=== ENTRIES PROVIDED ===

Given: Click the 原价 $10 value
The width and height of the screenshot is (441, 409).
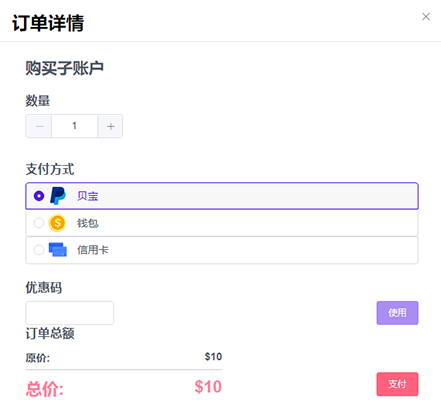Looking at the screenshot, I should coord(213,357).
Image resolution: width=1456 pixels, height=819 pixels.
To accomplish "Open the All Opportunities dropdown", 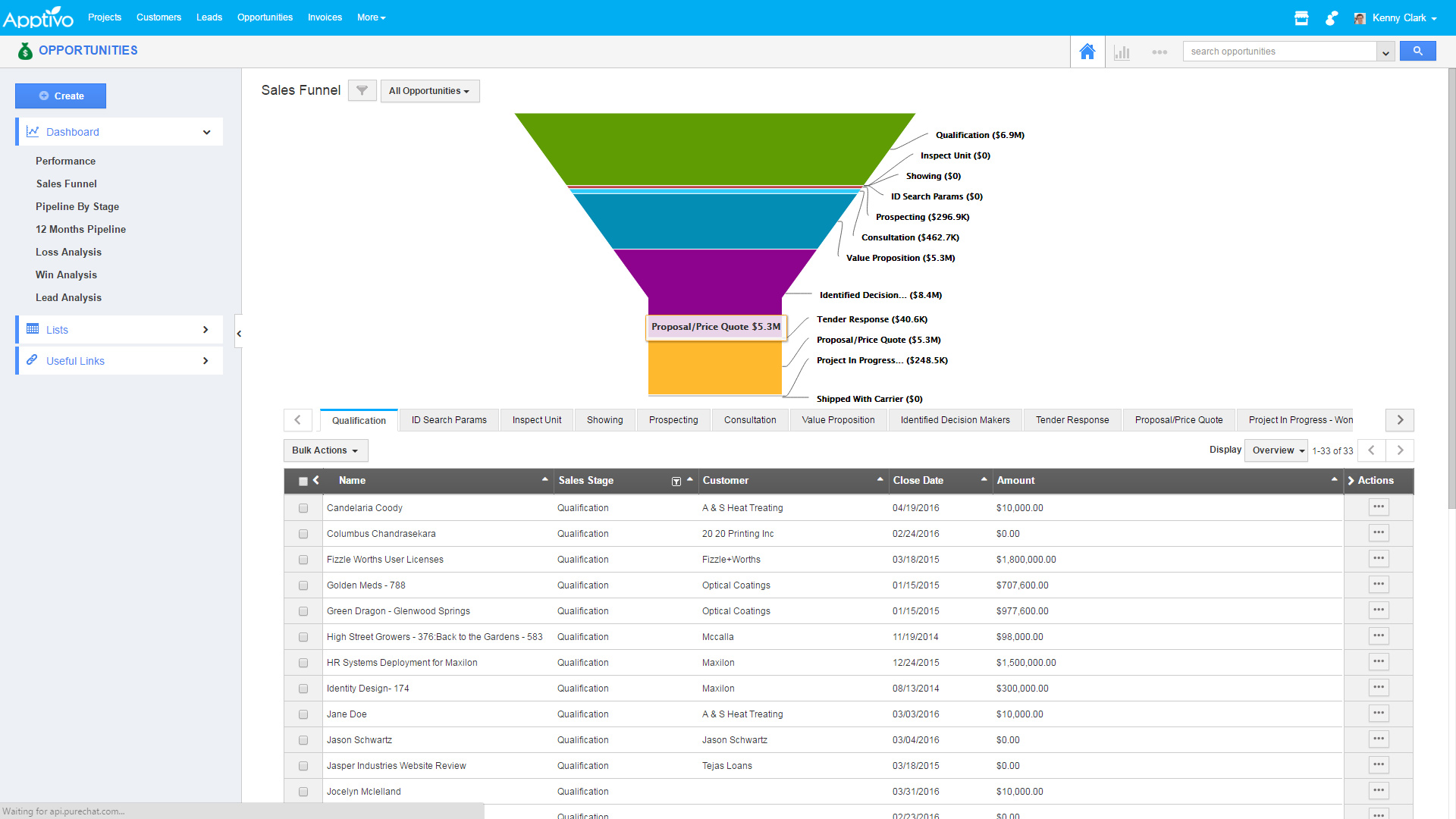I will [429, 90].
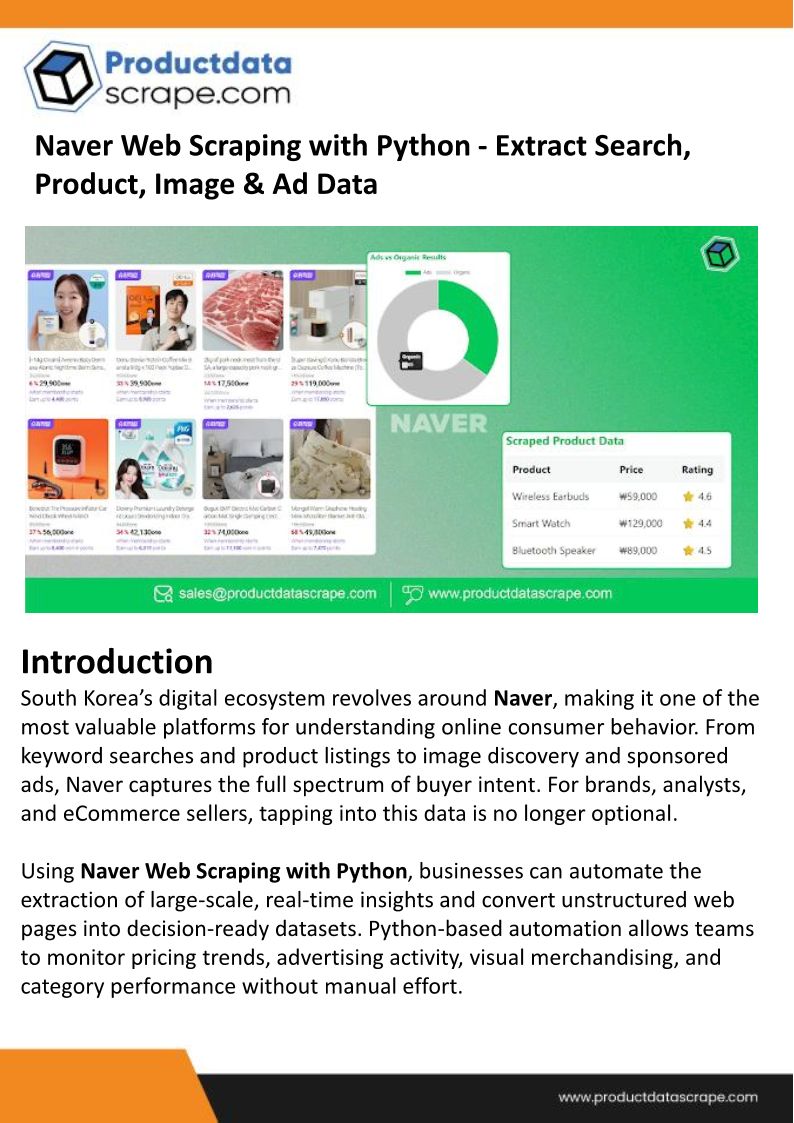Viewport: 794px width, 1123px height.
Task: Click the cube badge in banner corner
Action: [x=718, y=254]
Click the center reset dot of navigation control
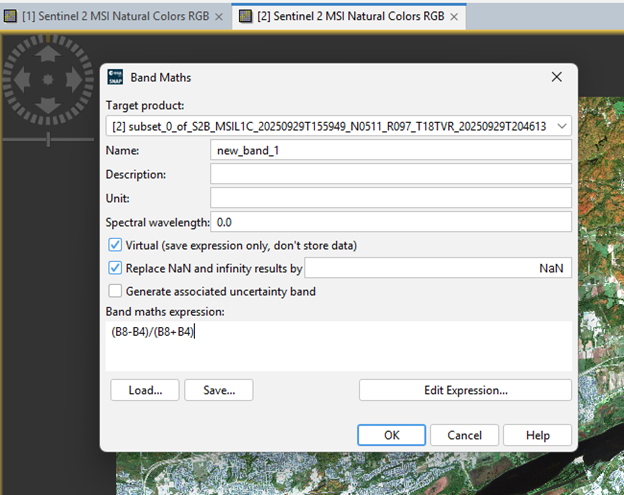The width and height of the screenshot is (624, 495). pos(48,81)
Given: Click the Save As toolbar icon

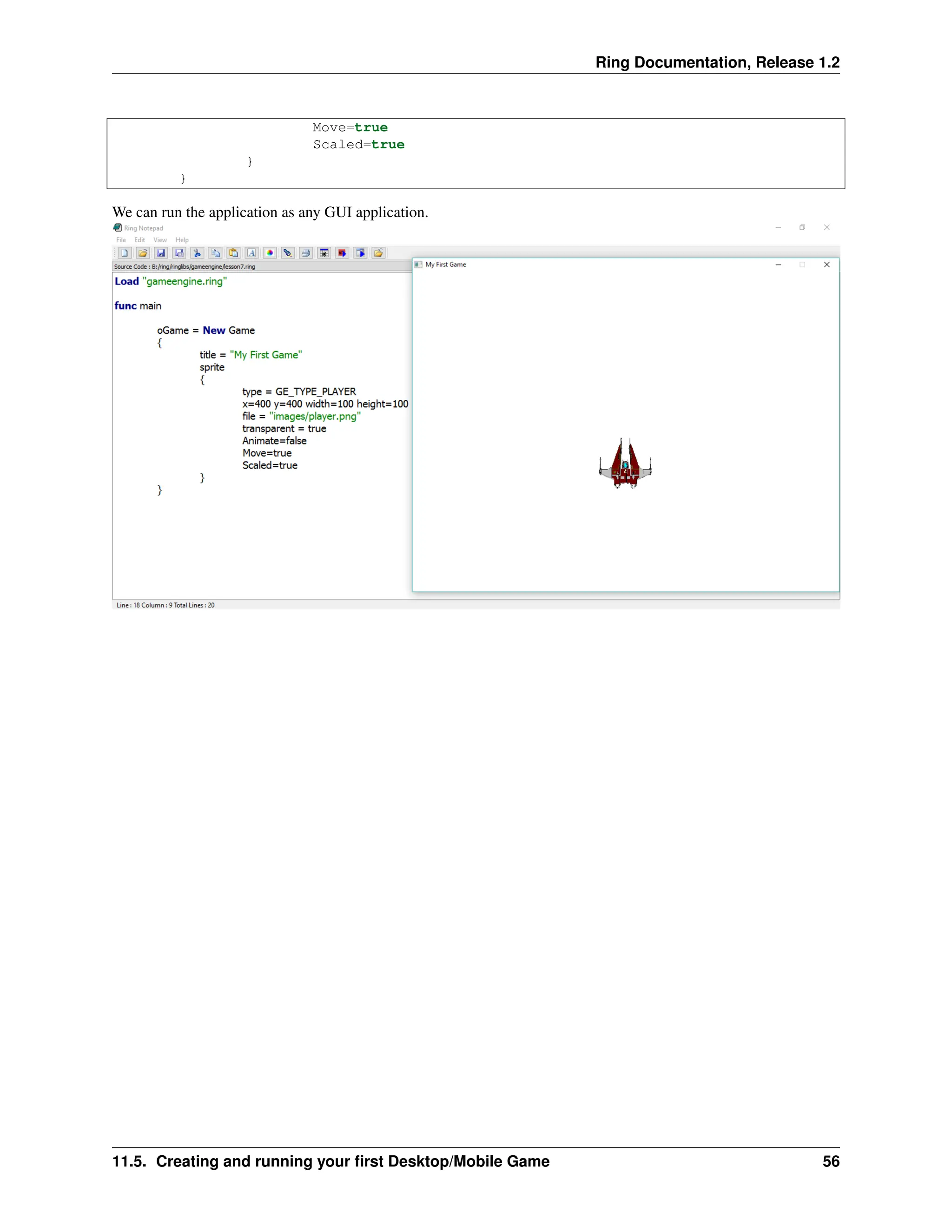Looking at the screenshot, I should [x=179, y=253].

===

WHAT TO WORK ON:
Reproduce the records word for word, starting at the line that contains "Click the center" and stopping after the last line of the records. Omit the pictures.

TASK RESULT:
Click the center reset dot of navigation control
The width and height of the screenshot is (624, 495). pos(48,81)
Given: Click the Save As toolbar icon

Looking at the screenshot, I should [x=179, y=253].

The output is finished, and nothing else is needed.